Military intelligence
"Military intelligence" is a cliche of an oxymoron -- and, of course, not always an oxymoron because there are plenty of very smart people in the military. How do you find out what they are thinking? How do you find out what is happening on the ground in Iraq from the grunt's eye view?
The answer is that the universe of the blog has opening a portal into the soul of the hypothetical "every-person". A "blog" (or "web log"), of course, is a periodic web diary, with entries presented in reverse chronologic order. (Just like this one, heh, heh...)
Members of the military participate in the blog soul, thought, and opinion-baring just like everyone else. The researcher's problems lie not in finding these blogs, but rather in sorting through the multiplicity of them. Also, everything in a blog is just somebody's opinions and observations. Blog entries require even more validation than normal Web pages (which themselves can be pretty suspect, here are some tips for validating information found on the Web).

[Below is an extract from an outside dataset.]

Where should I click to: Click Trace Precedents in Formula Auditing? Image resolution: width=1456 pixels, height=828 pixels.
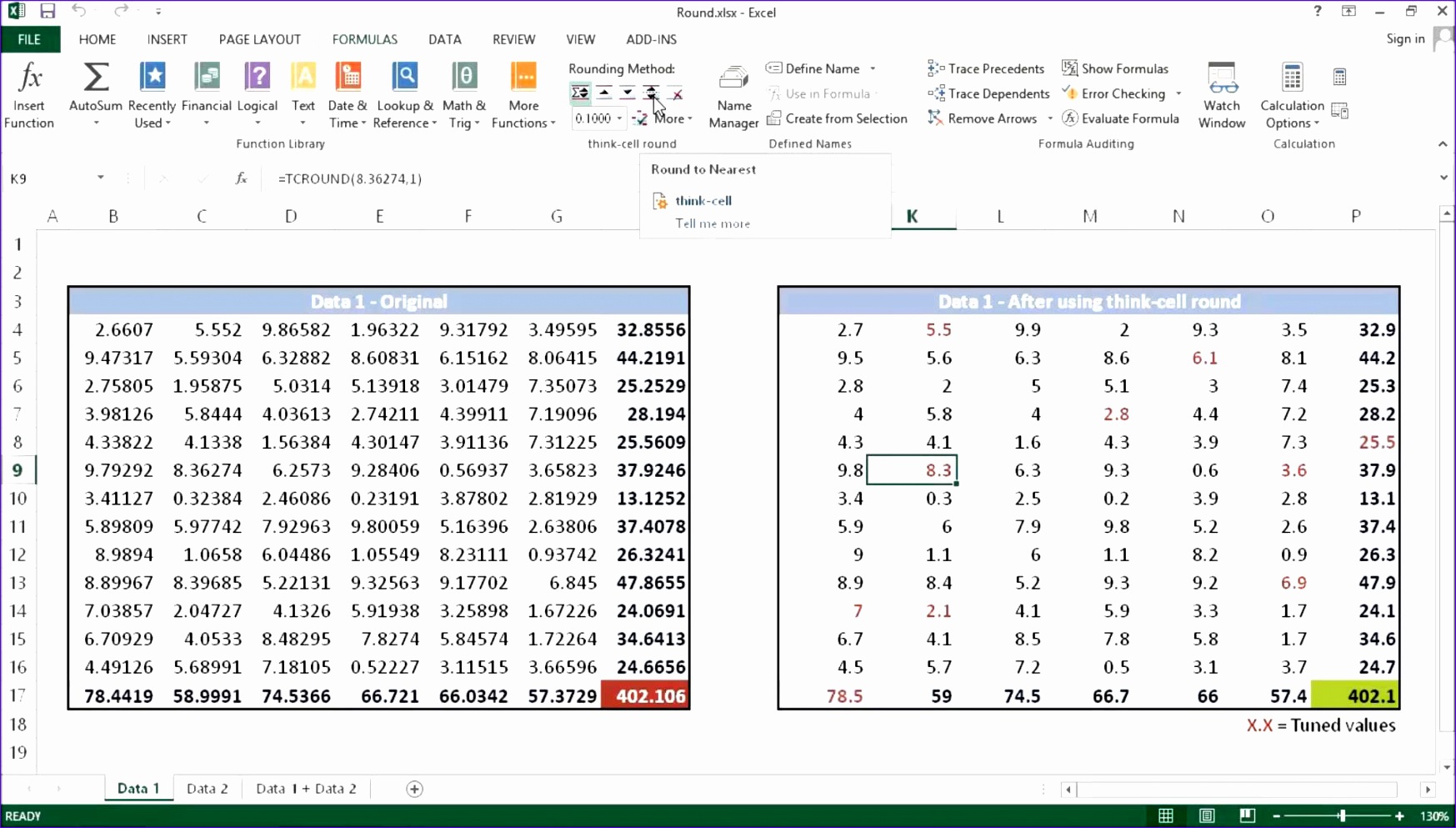click(x=986, y=68)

Blogs written by people who say they are members of the US armed forces range in tone from right-wing paranoid ("the US media is a vast left-wing conspiracy") to very caustic about American military command in Iraq. These apparent biases form something like the bell-shaped normal distribution curve. My impression is that the curve is heading a bit more towards the caustic, particularly among the reservists and national guard members who maintain blogs - but you should judge for yourself.
A good place to start finding these blogs would be a Google search like "US army Iraq blog" (you've got to make sure to put the US army first, or you mostly get opinions from Iraqis, and who cares about them?!)
Another approach is to go straight to the sites that specialize in blog aggregation. The best of these are Bloglines and BlogPulse. Bloglines provides a great way to search through a mass of blogs and RSS feeds. BlogPulse is more a specialty tool for understanding blog trends (an "automated trend discovery system") rather than an aggregator of blogs or feeds. As such, it is extremely useful but a bit crude: you can easily answer questions like how many times the term "military intelligence" shows up in the world's blogs, but it is (of course) harder to get an automated read on the tenor of a given blog's content.
Here are some specific army blogs:
- Boots on the Ground is written by a soldier serving in Iraq who notes at the top that his views "do not reflect those of the US Military or US Government," well duh!
- Line in the Sand, about operation freedom written by Sgt Missick, a member of the Signal corp
- My War: Colby Buzzell's blog entries about the truth about the war from the ground lead to a book contract -- he sure tells the military establishment where they can go and what they can do if they don't like his opinions
- American Soldier, a day in the life of an American soldier
Blogging has changed the way the world expresses opinions and blogging presents a window you can use to view the opinions of the world. This impact is huge, and I'll write about it more in another entry.